Reproduce exactly the span of lines beginning at the one with "This screenshot has width=1400, height=848." and ending at the last line of the data below, omitting pictures.

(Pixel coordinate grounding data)
================================

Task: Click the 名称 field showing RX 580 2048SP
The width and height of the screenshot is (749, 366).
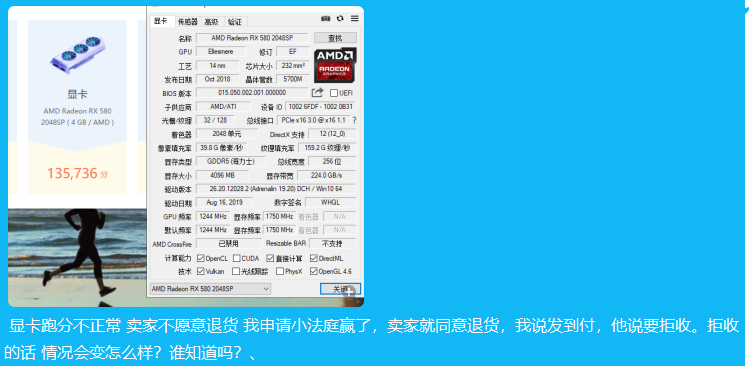Action: [x=252, y=38]
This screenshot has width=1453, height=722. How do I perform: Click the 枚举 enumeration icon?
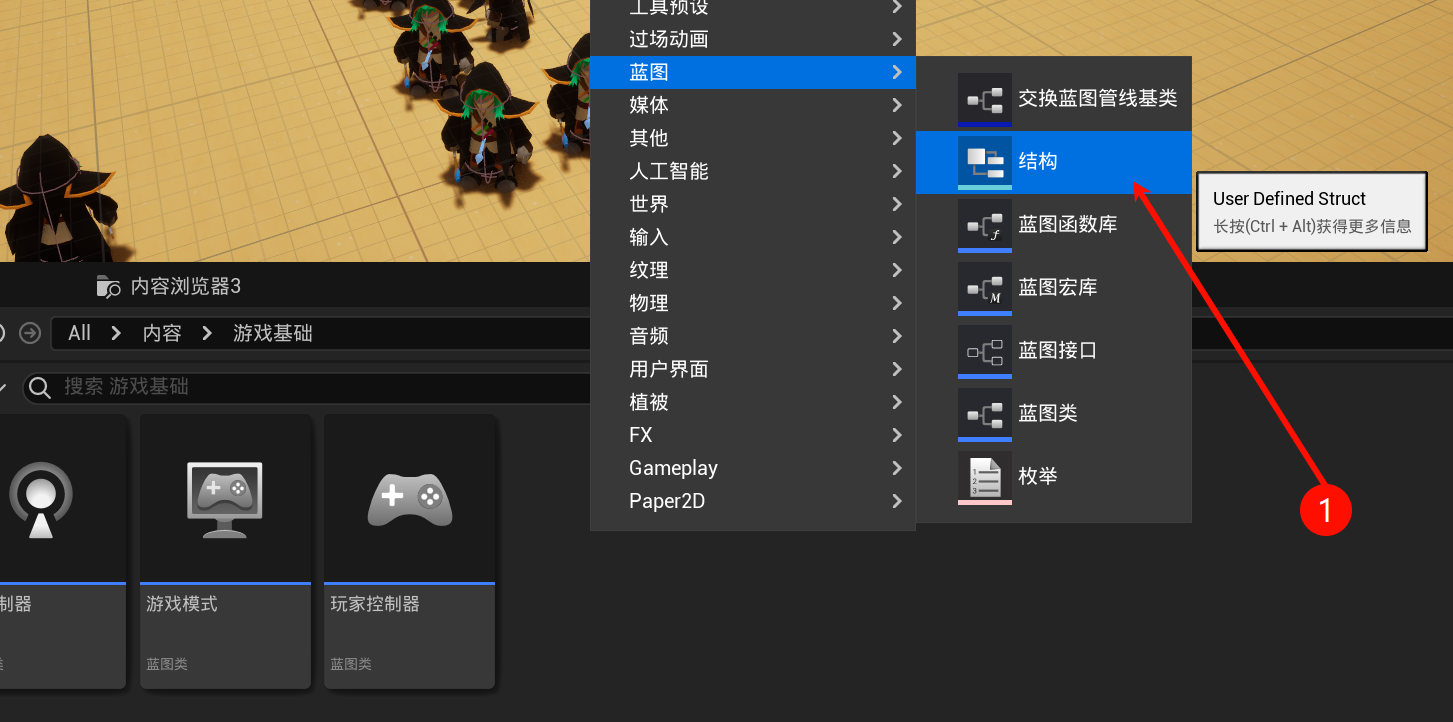pyautogui.click(x=984, y=477)
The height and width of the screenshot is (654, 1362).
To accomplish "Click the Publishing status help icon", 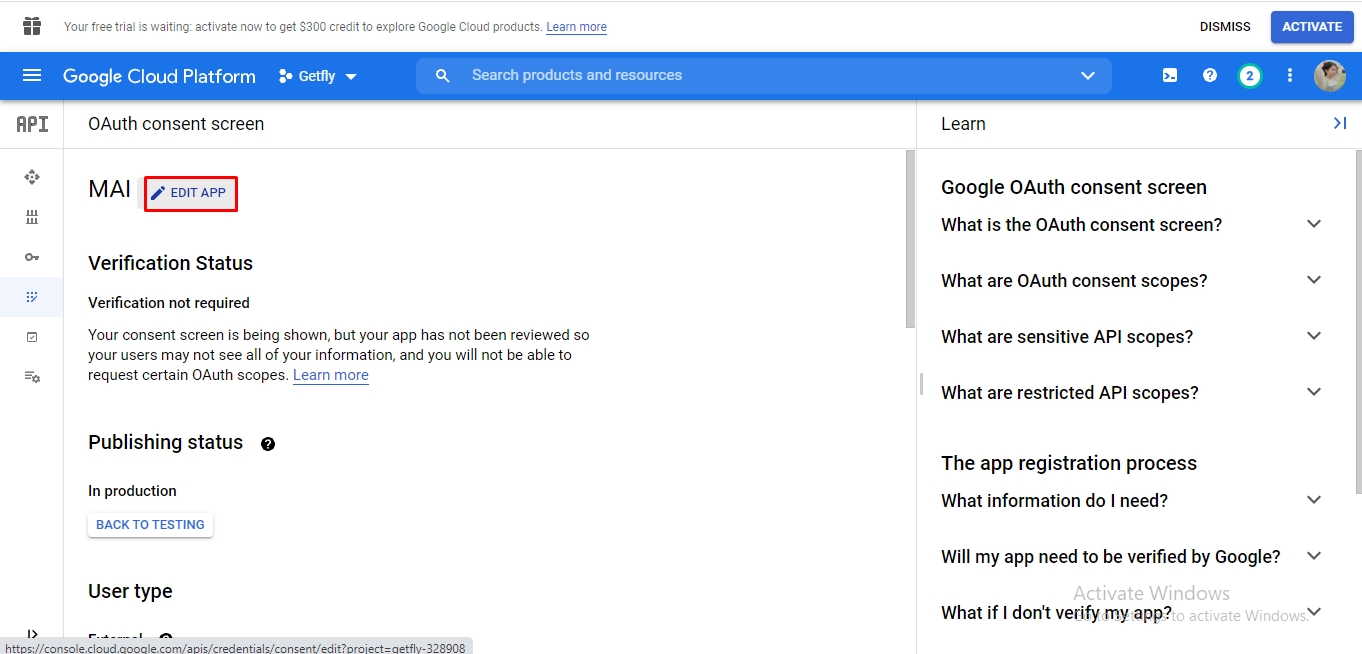I will tap(267, 444).
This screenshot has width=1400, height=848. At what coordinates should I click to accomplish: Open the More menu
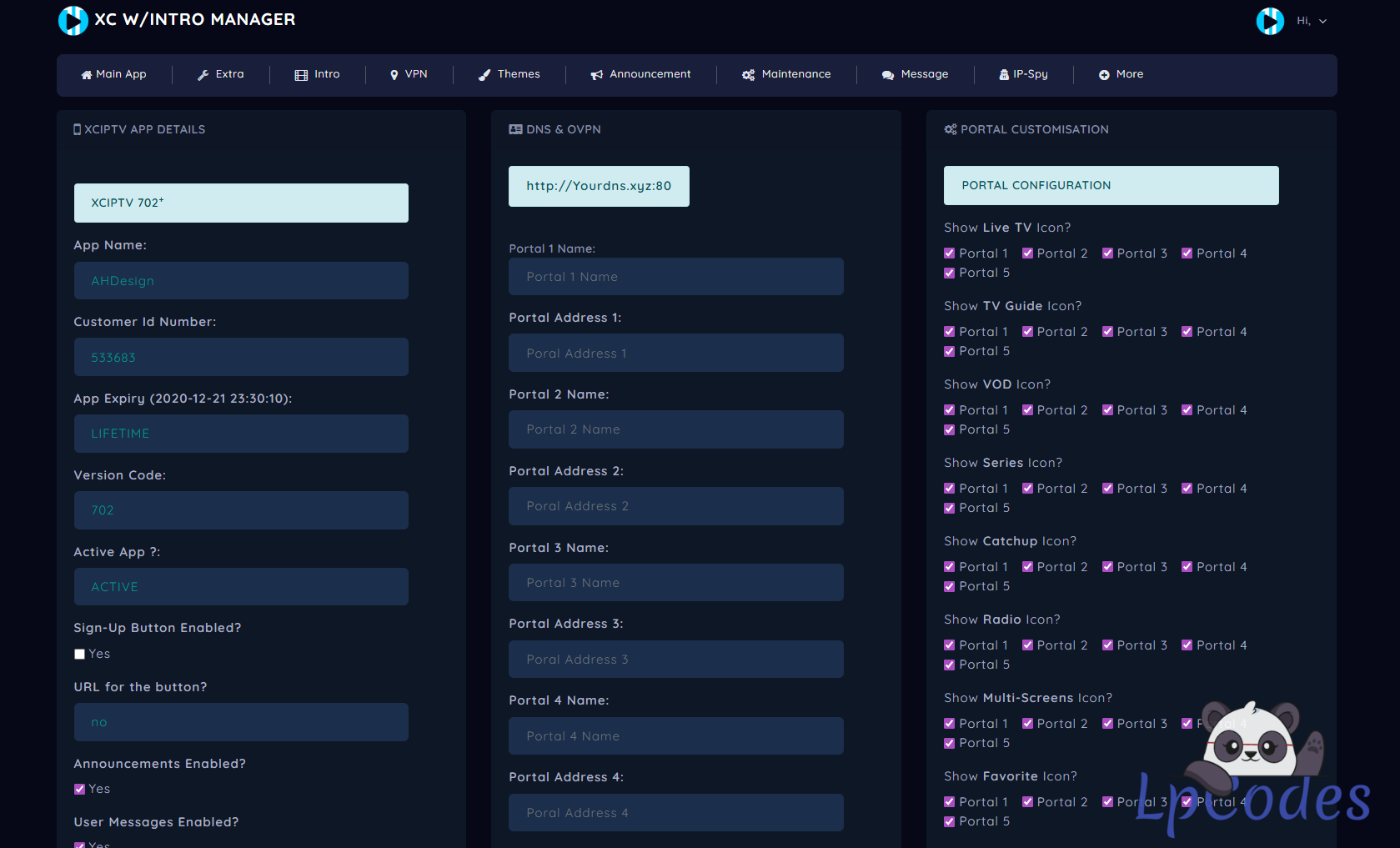point(1121,75)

================================

* Your response
This screenshot has width=1400, height=848. At what coordinates should I click to accomplish: Open the More menu
point(1121,75)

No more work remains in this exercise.